▶ [EXERCISE DETAILS] From the records below, print exactly the lines starting at the one containing "Expand the hidden tabs panel right arrow" and ending at the one containing "The image size is (600, 437).", ends included, and nothing else.

▶ [AVAILABLE RECORDS]
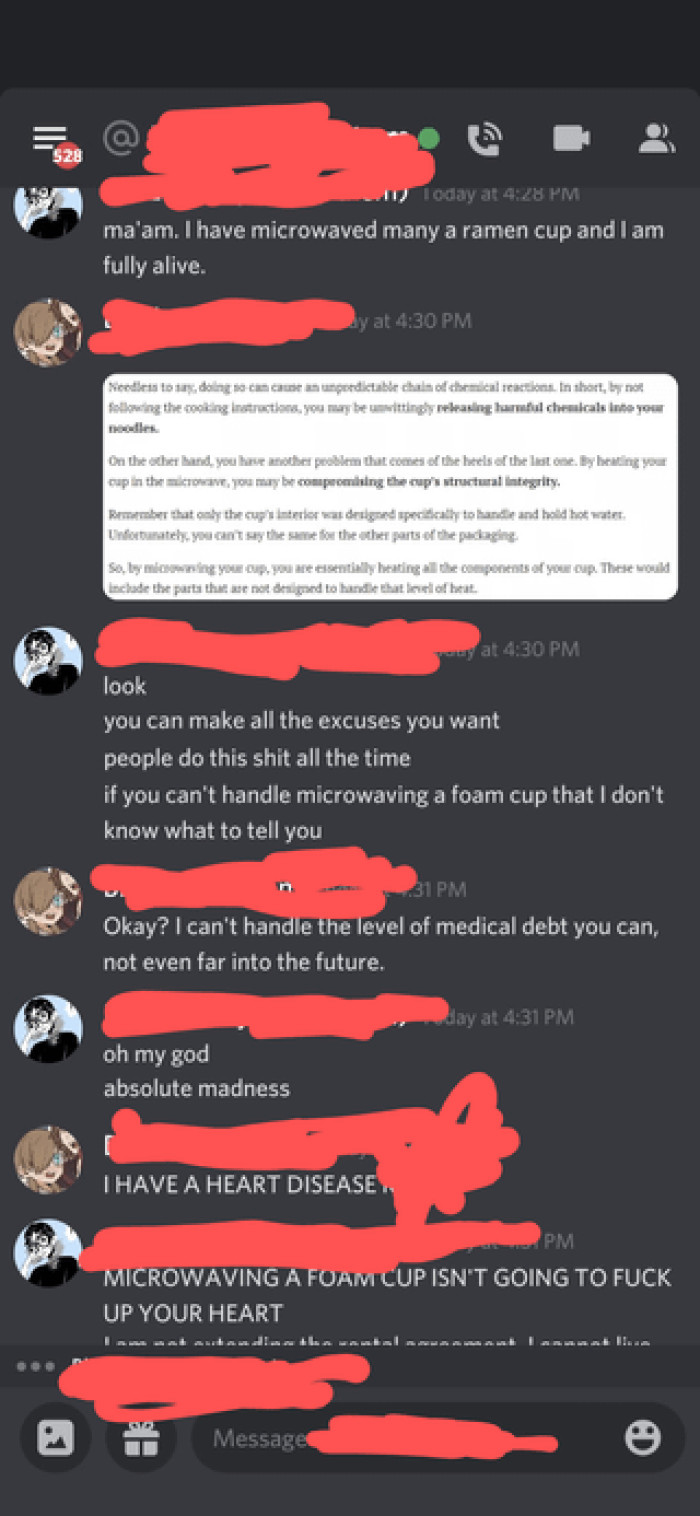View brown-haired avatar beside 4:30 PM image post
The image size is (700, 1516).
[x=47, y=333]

...

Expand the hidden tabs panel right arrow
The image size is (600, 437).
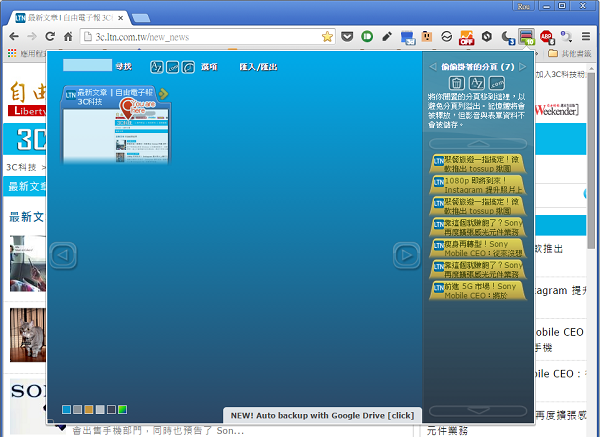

▶ [TASK ANSWER]
Expand the hidden tabs panel right arrow
The image size is (600, 437).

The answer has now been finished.